__BRIEF__:
Please show every line of the records below that contains the string "pixels", copying each one in full. Case counts when matching.

BEGIN DATA SECTION

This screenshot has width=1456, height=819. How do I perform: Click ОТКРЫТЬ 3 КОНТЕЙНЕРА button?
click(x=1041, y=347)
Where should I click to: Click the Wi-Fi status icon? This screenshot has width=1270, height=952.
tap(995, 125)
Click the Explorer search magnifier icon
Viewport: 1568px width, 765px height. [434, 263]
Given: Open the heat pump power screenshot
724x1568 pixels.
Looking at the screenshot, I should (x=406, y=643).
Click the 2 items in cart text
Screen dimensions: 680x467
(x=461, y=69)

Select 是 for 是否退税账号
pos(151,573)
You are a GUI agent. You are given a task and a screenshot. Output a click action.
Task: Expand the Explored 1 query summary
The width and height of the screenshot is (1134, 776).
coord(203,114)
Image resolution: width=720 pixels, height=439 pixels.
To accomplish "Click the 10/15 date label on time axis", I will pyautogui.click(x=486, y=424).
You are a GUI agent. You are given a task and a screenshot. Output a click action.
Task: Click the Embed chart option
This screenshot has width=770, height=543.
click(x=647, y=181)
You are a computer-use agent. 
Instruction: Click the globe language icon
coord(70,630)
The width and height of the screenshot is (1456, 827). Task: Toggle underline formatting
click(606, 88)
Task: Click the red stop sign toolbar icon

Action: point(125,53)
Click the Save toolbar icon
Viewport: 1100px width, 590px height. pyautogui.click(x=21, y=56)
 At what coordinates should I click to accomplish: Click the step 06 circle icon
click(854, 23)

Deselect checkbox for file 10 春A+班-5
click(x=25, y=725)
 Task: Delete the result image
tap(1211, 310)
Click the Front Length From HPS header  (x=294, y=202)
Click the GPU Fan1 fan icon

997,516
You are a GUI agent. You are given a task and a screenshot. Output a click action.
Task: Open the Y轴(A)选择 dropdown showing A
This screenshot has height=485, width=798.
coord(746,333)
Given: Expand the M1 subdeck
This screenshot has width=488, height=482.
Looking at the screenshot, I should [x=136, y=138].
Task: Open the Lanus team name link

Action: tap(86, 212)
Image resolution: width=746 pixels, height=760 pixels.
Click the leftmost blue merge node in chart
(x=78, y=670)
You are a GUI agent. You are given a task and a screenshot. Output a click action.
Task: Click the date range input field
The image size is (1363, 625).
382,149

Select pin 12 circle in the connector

END DATA SECTION

__FULL SOLUTION__:
724x1568 pixels.
Image resolution: width=720 pixels, height=439 pixels.
Image resolution: width=746 pixels, height=760 pixels.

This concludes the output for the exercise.